Python 3.7.3 (default, Jan 22 2021, 20:04:44)
[GCC 8.3.0] on linux
Type "help", "copyright", "credits" or "license" for more information.
>>> import nltk

So that sets a corpus of words ready to use in a Python script.  I won't go into the detail of how Wordle is played but overall you get 6 goes to guess a 5 letter word.  With each guess, the game tells you for each letter:
  • Whether it is in the final word in the exact position you guessed it it,  I call these exact matches.
  • Whether it is in the final word but not in the exact position you guessed it in.  I call these partial matches.
  • Whether it is not in the final word.  I call these non-matches.
I then played around with snippets of code to examine words from the corpus and rule them in or out based upon whether they had exact matches in them or non-matches not in them.  That led me overall to an algorithm of:

-Load word corpuses (at the time of writing I use Brown, Webtext and Gutenberg)
-Build a dictionary of 5 letter words and their frequency of occurrence in the corpus
-Setup data structures to log exact, partial and non-matches.

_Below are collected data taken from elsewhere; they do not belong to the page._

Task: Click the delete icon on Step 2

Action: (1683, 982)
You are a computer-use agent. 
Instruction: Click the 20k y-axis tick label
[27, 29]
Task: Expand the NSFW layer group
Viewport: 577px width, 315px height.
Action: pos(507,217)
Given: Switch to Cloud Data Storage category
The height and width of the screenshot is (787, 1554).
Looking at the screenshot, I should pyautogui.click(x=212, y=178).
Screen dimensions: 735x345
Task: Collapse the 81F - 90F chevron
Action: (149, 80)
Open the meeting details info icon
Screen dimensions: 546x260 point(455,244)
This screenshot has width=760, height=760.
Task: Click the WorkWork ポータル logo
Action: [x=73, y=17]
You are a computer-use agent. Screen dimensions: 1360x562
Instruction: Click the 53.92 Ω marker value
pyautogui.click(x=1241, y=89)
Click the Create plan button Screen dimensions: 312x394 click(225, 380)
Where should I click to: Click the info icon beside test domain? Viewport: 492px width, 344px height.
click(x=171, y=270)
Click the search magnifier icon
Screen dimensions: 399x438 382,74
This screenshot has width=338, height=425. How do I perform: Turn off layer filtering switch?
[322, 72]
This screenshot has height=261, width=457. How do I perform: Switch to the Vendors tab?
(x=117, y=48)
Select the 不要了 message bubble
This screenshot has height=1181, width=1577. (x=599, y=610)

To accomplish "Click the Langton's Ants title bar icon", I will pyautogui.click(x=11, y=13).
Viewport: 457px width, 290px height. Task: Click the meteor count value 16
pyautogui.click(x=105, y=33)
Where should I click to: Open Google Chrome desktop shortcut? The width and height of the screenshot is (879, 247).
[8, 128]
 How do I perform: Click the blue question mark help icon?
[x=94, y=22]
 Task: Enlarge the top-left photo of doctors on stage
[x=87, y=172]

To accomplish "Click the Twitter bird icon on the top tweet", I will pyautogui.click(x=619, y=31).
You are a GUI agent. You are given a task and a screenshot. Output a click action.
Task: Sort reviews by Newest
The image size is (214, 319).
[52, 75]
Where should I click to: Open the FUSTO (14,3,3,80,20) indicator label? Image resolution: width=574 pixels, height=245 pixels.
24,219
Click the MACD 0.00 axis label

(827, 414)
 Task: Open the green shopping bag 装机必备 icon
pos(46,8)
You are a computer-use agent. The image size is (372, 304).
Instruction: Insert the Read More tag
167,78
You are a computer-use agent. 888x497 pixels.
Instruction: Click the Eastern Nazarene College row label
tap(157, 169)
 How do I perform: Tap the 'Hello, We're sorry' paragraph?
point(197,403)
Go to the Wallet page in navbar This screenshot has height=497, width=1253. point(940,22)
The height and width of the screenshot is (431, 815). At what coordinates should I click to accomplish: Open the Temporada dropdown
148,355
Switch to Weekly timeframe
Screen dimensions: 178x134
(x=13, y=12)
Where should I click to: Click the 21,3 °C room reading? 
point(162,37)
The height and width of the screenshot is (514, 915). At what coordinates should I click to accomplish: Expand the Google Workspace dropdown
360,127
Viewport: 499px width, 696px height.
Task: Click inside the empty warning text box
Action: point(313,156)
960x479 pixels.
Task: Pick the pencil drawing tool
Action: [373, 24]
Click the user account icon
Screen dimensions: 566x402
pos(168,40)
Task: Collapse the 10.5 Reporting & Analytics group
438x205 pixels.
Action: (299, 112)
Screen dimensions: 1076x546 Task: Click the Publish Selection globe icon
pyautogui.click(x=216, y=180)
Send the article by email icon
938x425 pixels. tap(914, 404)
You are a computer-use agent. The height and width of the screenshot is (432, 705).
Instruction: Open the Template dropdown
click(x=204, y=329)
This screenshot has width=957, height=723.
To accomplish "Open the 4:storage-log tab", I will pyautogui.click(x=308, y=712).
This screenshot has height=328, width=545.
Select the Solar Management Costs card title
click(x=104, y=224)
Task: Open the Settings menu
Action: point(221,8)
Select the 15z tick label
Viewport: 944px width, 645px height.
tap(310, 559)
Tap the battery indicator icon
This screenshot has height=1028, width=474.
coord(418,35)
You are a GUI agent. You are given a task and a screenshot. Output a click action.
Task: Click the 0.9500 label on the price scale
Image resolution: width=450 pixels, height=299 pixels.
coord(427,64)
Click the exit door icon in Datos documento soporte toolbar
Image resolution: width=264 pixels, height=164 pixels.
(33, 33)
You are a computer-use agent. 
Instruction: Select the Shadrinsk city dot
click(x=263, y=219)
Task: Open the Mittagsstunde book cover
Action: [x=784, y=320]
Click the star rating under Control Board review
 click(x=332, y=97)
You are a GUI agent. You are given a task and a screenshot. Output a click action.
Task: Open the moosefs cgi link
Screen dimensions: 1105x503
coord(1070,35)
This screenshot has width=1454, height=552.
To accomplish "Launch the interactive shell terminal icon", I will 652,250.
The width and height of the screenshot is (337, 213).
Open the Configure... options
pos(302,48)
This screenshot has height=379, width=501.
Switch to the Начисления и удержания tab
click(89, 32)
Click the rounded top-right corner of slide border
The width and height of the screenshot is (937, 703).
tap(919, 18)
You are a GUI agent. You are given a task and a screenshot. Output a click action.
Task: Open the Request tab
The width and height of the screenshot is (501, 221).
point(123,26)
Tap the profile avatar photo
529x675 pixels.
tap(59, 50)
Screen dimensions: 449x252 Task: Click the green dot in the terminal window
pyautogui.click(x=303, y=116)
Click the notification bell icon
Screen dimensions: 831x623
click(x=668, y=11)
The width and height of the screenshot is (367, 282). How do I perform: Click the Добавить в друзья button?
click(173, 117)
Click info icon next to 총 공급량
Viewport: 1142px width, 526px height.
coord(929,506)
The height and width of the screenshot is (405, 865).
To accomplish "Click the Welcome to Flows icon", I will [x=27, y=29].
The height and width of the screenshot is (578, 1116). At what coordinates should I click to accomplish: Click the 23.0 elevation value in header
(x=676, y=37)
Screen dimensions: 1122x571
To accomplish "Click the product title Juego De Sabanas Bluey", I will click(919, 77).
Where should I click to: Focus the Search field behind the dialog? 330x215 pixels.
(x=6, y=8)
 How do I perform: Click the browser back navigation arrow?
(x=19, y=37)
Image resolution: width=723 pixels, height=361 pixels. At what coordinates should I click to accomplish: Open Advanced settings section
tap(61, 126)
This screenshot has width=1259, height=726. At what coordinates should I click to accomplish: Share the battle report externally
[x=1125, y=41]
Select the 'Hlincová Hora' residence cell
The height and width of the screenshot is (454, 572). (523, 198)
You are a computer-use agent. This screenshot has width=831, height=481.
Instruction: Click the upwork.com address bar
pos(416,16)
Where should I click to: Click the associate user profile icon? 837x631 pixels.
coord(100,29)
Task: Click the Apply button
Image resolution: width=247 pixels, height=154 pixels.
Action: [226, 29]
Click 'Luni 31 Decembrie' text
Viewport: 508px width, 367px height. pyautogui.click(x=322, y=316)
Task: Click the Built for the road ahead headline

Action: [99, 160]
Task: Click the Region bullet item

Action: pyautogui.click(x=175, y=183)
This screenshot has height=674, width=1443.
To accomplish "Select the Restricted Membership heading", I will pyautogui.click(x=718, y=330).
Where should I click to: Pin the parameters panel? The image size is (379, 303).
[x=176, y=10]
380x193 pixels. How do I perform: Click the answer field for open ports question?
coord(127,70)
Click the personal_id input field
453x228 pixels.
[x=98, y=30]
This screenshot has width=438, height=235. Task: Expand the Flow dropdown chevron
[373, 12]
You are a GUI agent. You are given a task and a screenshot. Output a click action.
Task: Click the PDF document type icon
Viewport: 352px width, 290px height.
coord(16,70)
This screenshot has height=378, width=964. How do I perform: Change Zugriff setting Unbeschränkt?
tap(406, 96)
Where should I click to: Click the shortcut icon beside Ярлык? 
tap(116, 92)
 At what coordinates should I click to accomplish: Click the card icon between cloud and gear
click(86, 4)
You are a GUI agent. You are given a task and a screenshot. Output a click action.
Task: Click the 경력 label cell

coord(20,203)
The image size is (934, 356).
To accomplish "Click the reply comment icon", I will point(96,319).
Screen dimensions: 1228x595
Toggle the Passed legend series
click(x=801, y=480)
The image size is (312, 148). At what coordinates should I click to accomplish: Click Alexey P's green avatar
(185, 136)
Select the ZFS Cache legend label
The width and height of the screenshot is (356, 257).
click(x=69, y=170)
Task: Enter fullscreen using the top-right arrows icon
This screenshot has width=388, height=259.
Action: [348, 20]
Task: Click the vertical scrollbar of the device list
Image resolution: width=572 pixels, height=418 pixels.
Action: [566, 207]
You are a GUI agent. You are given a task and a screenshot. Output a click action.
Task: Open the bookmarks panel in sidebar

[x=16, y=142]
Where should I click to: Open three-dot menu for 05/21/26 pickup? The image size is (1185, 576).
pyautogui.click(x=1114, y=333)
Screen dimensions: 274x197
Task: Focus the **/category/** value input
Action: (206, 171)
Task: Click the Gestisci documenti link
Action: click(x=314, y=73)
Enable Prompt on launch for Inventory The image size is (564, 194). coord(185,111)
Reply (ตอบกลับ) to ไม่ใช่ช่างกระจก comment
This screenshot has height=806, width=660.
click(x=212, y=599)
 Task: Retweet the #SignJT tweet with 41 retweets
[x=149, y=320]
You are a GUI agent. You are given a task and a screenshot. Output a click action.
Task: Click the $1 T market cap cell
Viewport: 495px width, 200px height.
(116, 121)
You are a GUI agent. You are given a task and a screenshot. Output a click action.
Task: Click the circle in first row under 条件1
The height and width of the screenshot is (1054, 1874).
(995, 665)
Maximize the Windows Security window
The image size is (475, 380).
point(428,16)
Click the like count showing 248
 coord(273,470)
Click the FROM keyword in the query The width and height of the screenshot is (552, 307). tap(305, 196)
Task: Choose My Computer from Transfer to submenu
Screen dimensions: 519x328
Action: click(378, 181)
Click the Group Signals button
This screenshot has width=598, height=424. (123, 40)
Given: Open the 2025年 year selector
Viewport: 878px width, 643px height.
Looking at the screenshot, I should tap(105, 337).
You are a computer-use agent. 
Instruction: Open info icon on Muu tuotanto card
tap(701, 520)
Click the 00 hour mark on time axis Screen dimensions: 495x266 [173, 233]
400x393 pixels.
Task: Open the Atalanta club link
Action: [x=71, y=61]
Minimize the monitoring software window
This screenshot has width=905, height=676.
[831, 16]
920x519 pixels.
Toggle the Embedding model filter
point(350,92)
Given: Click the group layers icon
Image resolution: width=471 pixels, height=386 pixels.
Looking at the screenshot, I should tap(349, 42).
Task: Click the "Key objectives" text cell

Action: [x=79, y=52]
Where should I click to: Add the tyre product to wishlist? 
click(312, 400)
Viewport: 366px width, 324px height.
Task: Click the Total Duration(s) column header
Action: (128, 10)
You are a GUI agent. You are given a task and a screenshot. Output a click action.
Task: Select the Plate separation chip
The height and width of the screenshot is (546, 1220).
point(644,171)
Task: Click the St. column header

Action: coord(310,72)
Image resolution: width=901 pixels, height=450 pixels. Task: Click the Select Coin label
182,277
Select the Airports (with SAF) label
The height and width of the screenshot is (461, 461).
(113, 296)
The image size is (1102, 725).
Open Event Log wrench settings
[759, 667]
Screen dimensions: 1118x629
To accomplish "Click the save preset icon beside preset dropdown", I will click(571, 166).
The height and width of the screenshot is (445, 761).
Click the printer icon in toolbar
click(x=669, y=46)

-Loop at least six times doing:
1-Make a prediction (which I then enter into Wordle) based on the data structures
2-Input the result of the prediction from Wordle
3-Update some data structures

(Full code is at the end of this post)

Taking step 2 above first, I simply enter the result of each Wordle round in a coded string.  So take this result:

I enter this as S_E,U_N,G_N,A_P,R_P.  Where _E is for exact, _N is for non-matched and _P is for partial.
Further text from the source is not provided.